Data extracted from a collection

◆ ◆ ◆ ◆ ◆ ◆ ◆

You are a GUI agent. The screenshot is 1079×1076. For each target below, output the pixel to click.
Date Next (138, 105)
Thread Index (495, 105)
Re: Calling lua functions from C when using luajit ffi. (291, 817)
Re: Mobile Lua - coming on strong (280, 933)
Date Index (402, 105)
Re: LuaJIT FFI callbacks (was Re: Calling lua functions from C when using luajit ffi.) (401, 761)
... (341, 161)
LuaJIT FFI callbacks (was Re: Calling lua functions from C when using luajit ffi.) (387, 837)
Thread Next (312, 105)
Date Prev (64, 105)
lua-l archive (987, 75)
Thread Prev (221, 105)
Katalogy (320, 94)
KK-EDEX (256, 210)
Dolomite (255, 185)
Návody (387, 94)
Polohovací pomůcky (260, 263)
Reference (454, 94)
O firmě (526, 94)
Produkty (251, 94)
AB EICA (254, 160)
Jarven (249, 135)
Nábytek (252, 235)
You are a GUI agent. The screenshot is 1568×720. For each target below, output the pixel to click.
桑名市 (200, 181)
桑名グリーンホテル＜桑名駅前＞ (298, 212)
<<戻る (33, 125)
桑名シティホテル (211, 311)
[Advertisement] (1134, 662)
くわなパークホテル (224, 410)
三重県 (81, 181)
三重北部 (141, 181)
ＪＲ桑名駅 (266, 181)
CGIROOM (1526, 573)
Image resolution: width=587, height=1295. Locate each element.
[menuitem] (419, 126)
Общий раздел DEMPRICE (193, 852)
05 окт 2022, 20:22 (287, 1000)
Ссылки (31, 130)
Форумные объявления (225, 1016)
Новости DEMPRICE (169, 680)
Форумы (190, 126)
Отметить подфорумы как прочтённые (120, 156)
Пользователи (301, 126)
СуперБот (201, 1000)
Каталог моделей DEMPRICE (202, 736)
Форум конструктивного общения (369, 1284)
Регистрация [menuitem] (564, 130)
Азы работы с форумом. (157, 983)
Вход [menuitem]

◆ ◆ ◆ ◆ ◆ ◆ ◆

Print every line of the entries above, character for character and in the same order.

You are a GUI agent. The screenshot is 1079×1076. For each target below, output the pixel to click.
Date Next (138, 105)
Thread Index (495, 105)
Re: Calling lua functions from C when using luajit ffi. (291, 817)
Re: Mobile Lua - coming on strong (280, 933)
Date Index (402, 105)
Re: LuaJIT FFI callbacks (was Re: Calling lua functions from C when using luajit ffi.) (401, 761)
... (341, 161)
LuaJIT FFI callbacks (was Re: Calling lua functions from C when using luajit ffi.) (387, 837)
Thread Next (312, 105)
Date Prev (64, 105)
lua-l archive (987, 75)
Thread Prev (221, 105)
Katalogy (320, 94)
KK-EDEX (256, 210)
Dolomite (255, 185)
Návody (387, 94)
Polohovací pomůcky (260, 263)
Reference (454, 94)
O firmě (526, 94)
Produkty (251, 94)
AB EICA (254, 160)
Jarven (249, 135)
Nábytek (252, 235)
You are a GUI agent. The screenshot is 1568×720. For each target below, output the pixel to click.
桑名市 (200, 181)
桑名グリーンホテル＜桑名駅前＞ (298, 212)
<<戻る (33, 125)
桑名シティホテル (211, 311)
[Advertisement] (1134, 662)
くわなパークホテル (224, 410)
三重県 (81, 181)
三重北部 (141, 181)
ＪＲ桑名駅 (266, 181)
CGIROOM (1526, 573)
Image resolution: width=587, height=1295. Locate each element.
[menuitem] (419, 126)
Общий раздел DEMPRICE (193, 852)
05 окт 2022, 20:22 (287, 1000)
Ссылки (31, 130)
Форумные объявления (225, 1016)
Новости DEMPRICE (169, 680)
Форумы (190, 126)
Отметить подфорумы как прочтённые (120, 156)
Пользователи (301, 126)
СуперБот (201, 1000)
Каталог моделей DEMPRICE (202, 736)
Форум конструктивного общения (369, 1284)
Регистрация [menuitem] (564, 130)
Азы работы с форумом. (157, 983)
Вход [menuitem]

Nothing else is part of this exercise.